Sales Objective – Tips For Writing A Sales Resume Objective

A sales objective… struggling with one? Here’s what not to say, along with a case study of one sales resume objective that proved successful.

If you’ve built a career in sales, and you’re currently looking for a job, the objective on your resume is likely to be the first impression you’ll be casting to much of the world. Your resume has to sell you to a cynical audience – recruiters and hiring officials who have heard it all and seen it all on paper. And the first thing that cynical audience will see is your…

Sales Resume Objective

An objective statement is not required of every resume. There are times when a resume is better served without an objective. But an objective statement is important and advisable when 1) you know the exact title of the position you’re applying for, 2) your work background has been varied enough such that a reader would have a tough time identifying your current career goal without such an objective statement.

Toward that latter point, if you’ve got a background in tech support, sales, welding and rodeo clowning, you need focus and you need it fast.
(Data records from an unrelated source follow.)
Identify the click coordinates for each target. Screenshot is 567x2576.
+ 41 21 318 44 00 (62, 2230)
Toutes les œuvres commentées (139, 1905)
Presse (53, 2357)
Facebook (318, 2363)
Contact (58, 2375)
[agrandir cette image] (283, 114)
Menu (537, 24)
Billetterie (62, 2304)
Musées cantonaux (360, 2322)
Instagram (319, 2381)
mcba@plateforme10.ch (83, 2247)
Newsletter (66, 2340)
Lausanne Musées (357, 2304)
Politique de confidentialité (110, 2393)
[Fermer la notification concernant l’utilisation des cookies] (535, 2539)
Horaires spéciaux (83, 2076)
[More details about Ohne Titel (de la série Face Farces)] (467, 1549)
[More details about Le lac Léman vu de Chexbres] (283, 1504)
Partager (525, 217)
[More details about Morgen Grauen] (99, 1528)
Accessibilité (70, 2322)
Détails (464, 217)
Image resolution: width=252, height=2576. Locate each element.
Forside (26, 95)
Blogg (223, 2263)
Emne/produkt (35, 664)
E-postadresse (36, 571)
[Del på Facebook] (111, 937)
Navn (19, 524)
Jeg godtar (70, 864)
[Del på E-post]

A resume objective quickly draws a bead on your target, and helps condition the reader to the information that follows.

Of course, that resume objective needs to be well written. Slap together an objective statement, and you’ll likely end up doing more harm than good. The biggest problem most people run into: they don’t view the objective through the eyes of the hiring official.

Sales Resume Objectives That Don’t Work, And Why

Here are three examples of sales objectives that delivered their attached resumes straight to the circular file. My notes are in [brackets].

1) “I wish to obtain a challenging job in sales.” [Too general. Yes, the writer has homed-in on sales as his occupational preference (as opposed to rodeo clowning). But what kind of sales? You’ve got your territory sales, your outside sales, your inside sales, and your sales management. And challenging? It’s a resume cliche. I wish? Elementary school.]

2) “A position in Technical Sales offering advancement opportunities.” [Better, as the writer is targeting more precisely his occupational preference. But bringing up his desire for advancement in the same breath leaves me questioning his genuine enthusiasm for the day-to-day duties of technical sales. Tip: don’t bring up advancement before securing even the first job on the ladder.]

3) “Seeking a position in Sales or Customer Service which could fully utilize my skills and abilities.” [Well, which is it going to be? Sales or customer service? In most companies, those are quite dissimilar professions. And what “skills and abilities” are you referring to? Yes, you want to subtly tease in the objective. But everybody’s got “skills and abilities.” This writer has not teased me to want to read further in order to identify those skills and abilities.]

Case Study – Alison

Alison was a licensed Realtor with three years experience selling homes in a highly competitive market. After combing through her work history and discussing her goals during a phone interview, I wrote the following resume objective. Keep in mind, Alison had identified the company she wanted to work for, and we were responding to an actual classified ad for a position opening.

“Position in NEW HOME SALES (Builder’s Representative) requiring a skilled negotiator with industry insight, excellent customer relations, and a demonstrated track record for delivering results.”

Why Did This Sales Objective Work?

For starters, it directly identified the position sought, which exactly matched the job opening. Secondly, it addressed the job qualifications as spelled out in the ad. In fact, the keywords “negotiator” and “track record” were actually in the advertisement, yet they also perfectly matched Alison’s skill set and work history.

Set em Up and Keep em Reading

Alison’s sales objective was targeted and focused. It spoke directly to the needs of the hiring manager, and offered tantalizing assertions as to the value of this candidate. The objective statement is not the place to prove those assertions. That would come in the subsequent “profile” and “experience” sections.

At this stage of the game, it’s sufficient that the hiring official keeps reading. And a good sales objective does just that – keeps em reading.